▸ **QUOTED TEXT**:
%%

Clark20
Badges: 9
Rep:
?
#1
Report Thread starter 2 years ago
#1
Need help with (ciii) of this question, where you have to calculate standard enthalpy change of formation of NaN3.

The Na part in my born haber cycle calculation makes sense, but for Nitrogen, why dont we use its enthalpy change of atomisation as we always do for the anion as well as the cation?

And, is the equation "1 1/2 N2 (g) + 1e ---> N3- (g)" given in the table for the same part the equation for its electron affinity?
Attached files
Last edited by Clark20; 2 years ago
0
reply
username3249896
Badges: 12
Rep:
?
#2
Report 2 years ago
#2
because you need to use 3/2 N2 + e- -> N3 -
equation shows N2 gaining electrons, not N atoms
so don't atomise N2
0
reply
Clark20
Badges: 9
Rep:
?
#3
Report Thread starter 2 years ago
#3
Is there a way to know whether a gaseous ion gains electrons directly without first undergoing atomisation as this case, if suppose we arent given such an equation for a future question?

(Original post by BobbJo)
because you need to use 3/2 N2 + e- -> N3 -
equation shows N2 gaining electrons, not N atoms
so don't atomise N2
0
reply
username3249896
Badges: 12
Rep:
?
#4
Report 2 years ago
#4
(Original post by Clark20)
Is there a way to know whether a gaseous ion gains electrons directly without first undergoing atomisation as this case, if suppose we arent given such an equation for a future question?
By looking at the ion formed

You should be given the equation as the standard enthalpy change for that reaction cannot be determined from the values in your data booklet
0
reply
Clark20
Badges: 9
Rep:
?
#5
Report Thread starter 2 years ago
#5
(Original post by BobbJo)
You should be given the equation as the standard enthalpy change for that reaction cannot be determined from the values in your data booklet
Standard enthalpy change of such an equation includes only the enthalpy change of electron affinity, right?

For e.g in the case above +142 kJmol-1 is the enthalpy change produced as a result of just adding up all 3 electron affinities of N and multiplying by 3 as there are 3 Nitrogen atoms in total?

Also, whats the reason N2 doesnt need atomisation in this case? Like, take Al2O3 as a similar example. 1 1/2 O2 is atomised there to 3O. Why cant that too accept electrons without atomisation first?
0
reply
username3249896
Badges: 12
Rep:
?
#6
Report 2 years ago
#6
(Original post by Clark20)
Standard enthalpy change of such an equation includes only the enthalpy change of electron affinity, right?
No
For e.g in the case above +142 kJmol-1 is the enthalpy change produced as a result of just adding up all 3 electron affinities of N and multiplying by 3 as there are 3 Nitrogen atoms in total?
No
Also, whats the reason N2 doesnt need atomisation in this case? Like, take Al2O3 as a similar example. 1 1/2 O2 is atomised there to 3O. Why cant that too accept electrons without atomisation first?

%%

▸ **REQUIRED WORK**:
Please continue the forum thread about the NaN3 Born-Haber cycle above, starting right after its last line.

▸ **DATA BLOCK**:
%%

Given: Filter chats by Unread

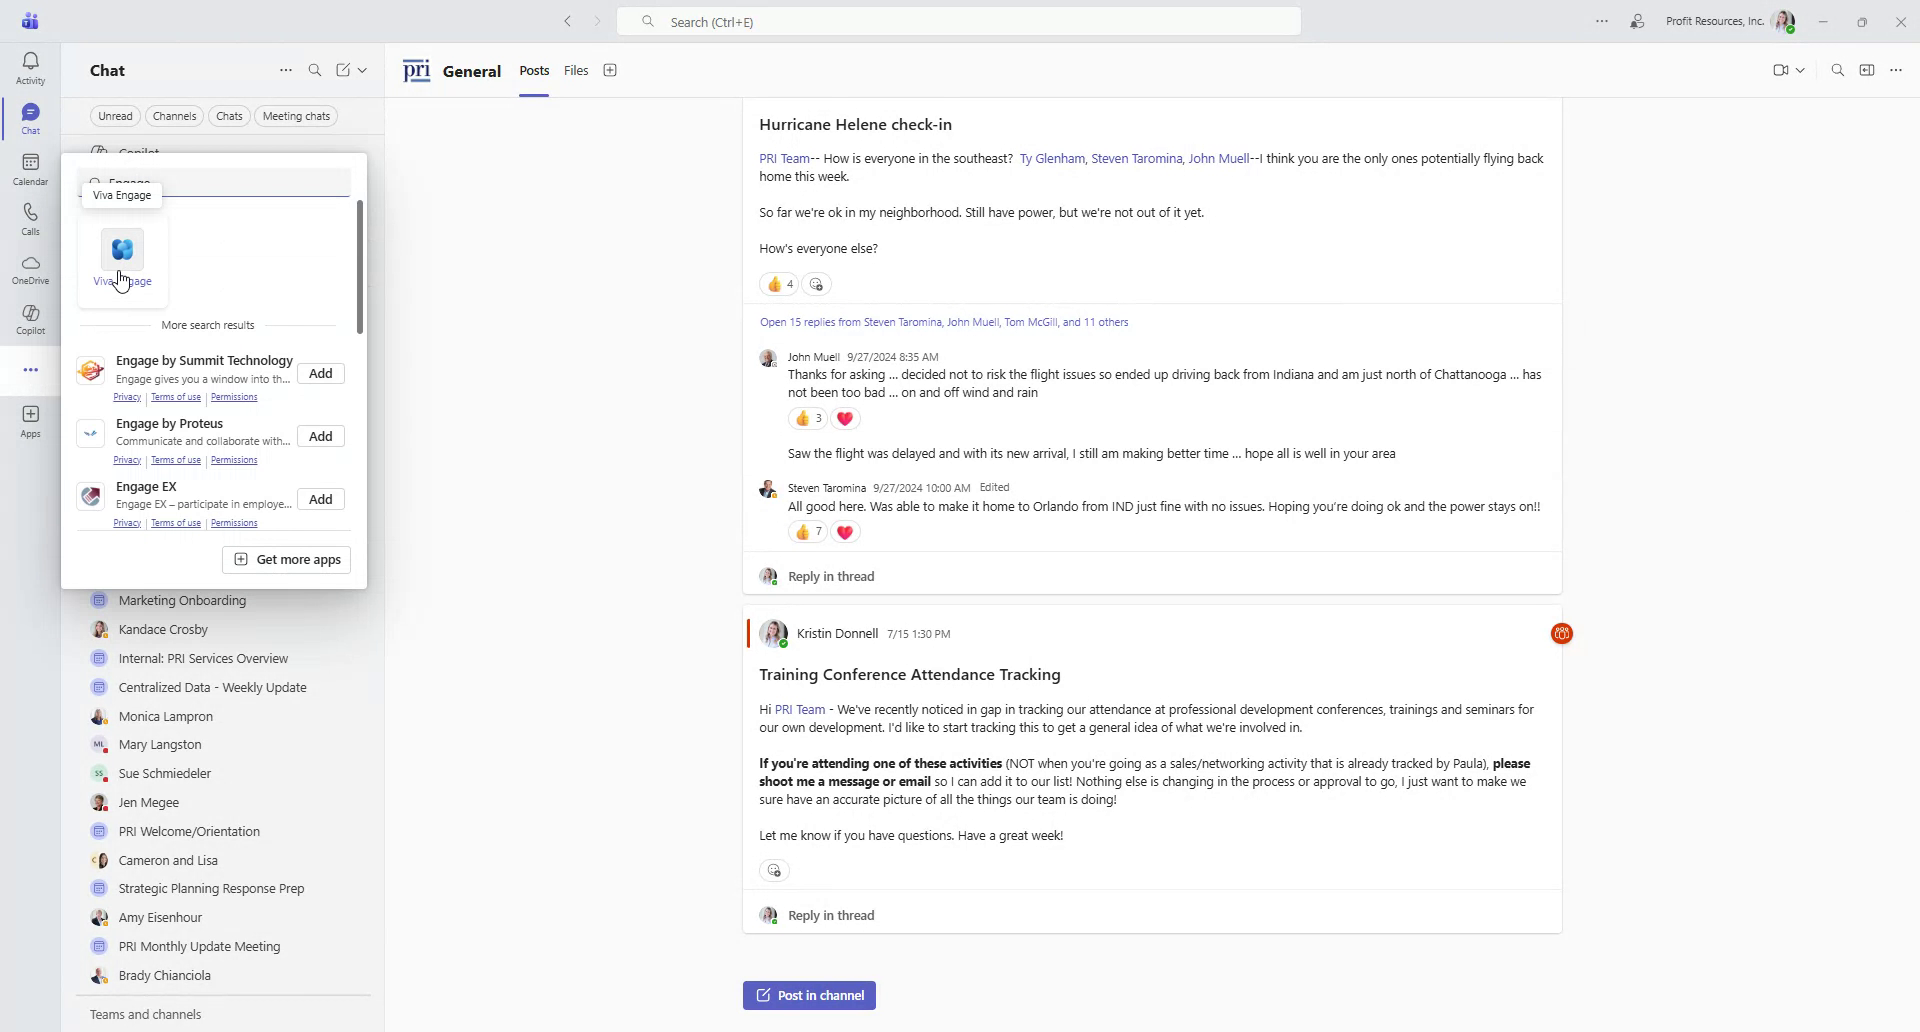Looking at the screenshot, I should (x=114, y=116).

%%

▸ **RIGHT ANSWER**:
N3- is formed, not N3-.
0
reply
Clark20
Badges: 9
Rep:
?
#7
Report Thread starter 2 years ago
#7
(Original post by Clark20)
For e.g in the case above +142 kJmol-1 is the enthalpy change produced as a result of just adding up all 3 electron affinities of N and multiplying by 3 as there are 3 Nitrogen atoms in total?
I meant, its the enthalpy change of 1st electron affinity of Nitrogen. And we multiply that by 3 as there are 3 atoms of Nitrogen* still I guess it includes more unknown enthalpy changes added up.


Can you please if possible explain by comparison why 1 1/2 N2 doesn't need atomisation in calculating the lattice enthalpy of NaN3 but 1 1/2 O2 is actually atomised in calculating the lattice enthalpy of Al2O3?
0
reply
Clark20
Badges: 9
Rep:
?
#8
Report Thread starter 2 years ago
#8
(Original post by BobbJo)
By looking at the ion formed
If it was 3N^-1 then it would've gone through atomisation?
0
reply
username3249896
Badges: 12
Rep:
?
#9
Report 2 years ago
#9
(Original post by Clark20)
I meant, its the enthalpy change of 1st electron affinity of Nitrogen. And we multiply that by 3 as there are 3 atoms of Nitrogen* still I guess it includes more unknown enthalpy changes added up.


Can you please if possible explain by comparison why 1 1/2 N2 doesn't need atomisation in calculating the lattice enthalpy of NaN3 but 1 1/2 O2 is actually atomised in calculating the lattice enthalpy of Al2O3?
They gave you the structure of the azide ion in earlier parts. It is not 3 N- but N3-.

(Original post by Clark20)
If it was 3N^-1 then it would've gone through atomisation?
Yes
0
reply
Clark20
Badges: 9
Rep:
?
#10
Report Thread starter 2 years ago
#10
(Original post by BobbJo)
They gave you the structure of the azide ion in earlier parts. It is not 3 N- but N3-.


Yes
Alright. Thank you.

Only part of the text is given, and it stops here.